Manning told Lamo he had already leaked a video depicting a 2009 airstrike in Afghanistan that Wikileaks had acknowledged it had in its possession; a classified Army document evaluating Wikileaks as a security threat; and a previously unreported breach of 260,000 classified U.S. diplomatic cables.
Anyone working with classified material knows the penalties for disclosure, whatever the motivation. They also know the proper way to report abuses or crimes. The first step is the chain of command. If that doesn’t work, then there are other channels, including making contact with Congress. There isn’t a step labeled “Call the New York Times” or “Publish on Wikileaks.” There are a lot of reasons why those processes aren’t included in DISCO regs, but primarily it’s because an Army specialist (or a tech writer) doesn’t have the knowledge of the full scope of the classified programs to determine whether a release will endanger national security.

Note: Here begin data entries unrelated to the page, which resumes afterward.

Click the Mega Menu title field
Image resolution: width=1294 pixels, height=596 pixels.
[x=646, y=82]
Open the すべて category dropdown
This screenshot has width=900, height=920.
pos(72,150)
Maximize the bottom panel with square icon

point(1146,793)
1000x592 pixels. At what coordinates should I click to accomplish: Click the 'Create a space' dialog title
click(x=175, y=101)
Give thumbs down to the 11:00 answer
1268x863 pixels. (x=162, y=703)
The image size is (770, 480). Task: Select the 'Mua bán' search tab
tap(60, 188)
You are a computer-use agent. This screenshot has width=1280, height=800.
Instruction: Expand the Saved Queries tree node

That is the ultimate reason for securing information, and everyone with a security clearance knows it.
But if that’s foolishness, then this from Wikileaks is sheer stupidity:
A spokesman for Wikileaks declined Monday to say whether Manning had been a source and said the group was launching its own review into whether an arrest of a whistleblower violates laws in Sweden and Belgium, two countries in which the site operates.
Yes, that could certainly be relevant, if the leak happened in Sweden or Belgium. Manning leaked it while in a theater of war that didn’t include either of those two countries, and the laws he broke were American. Given the cerebral candlepower of everyone involved, it’s amazing that they managed to get this far without accidentally publishing Manning’s name before now.
Update: Fixed misspelling in headline.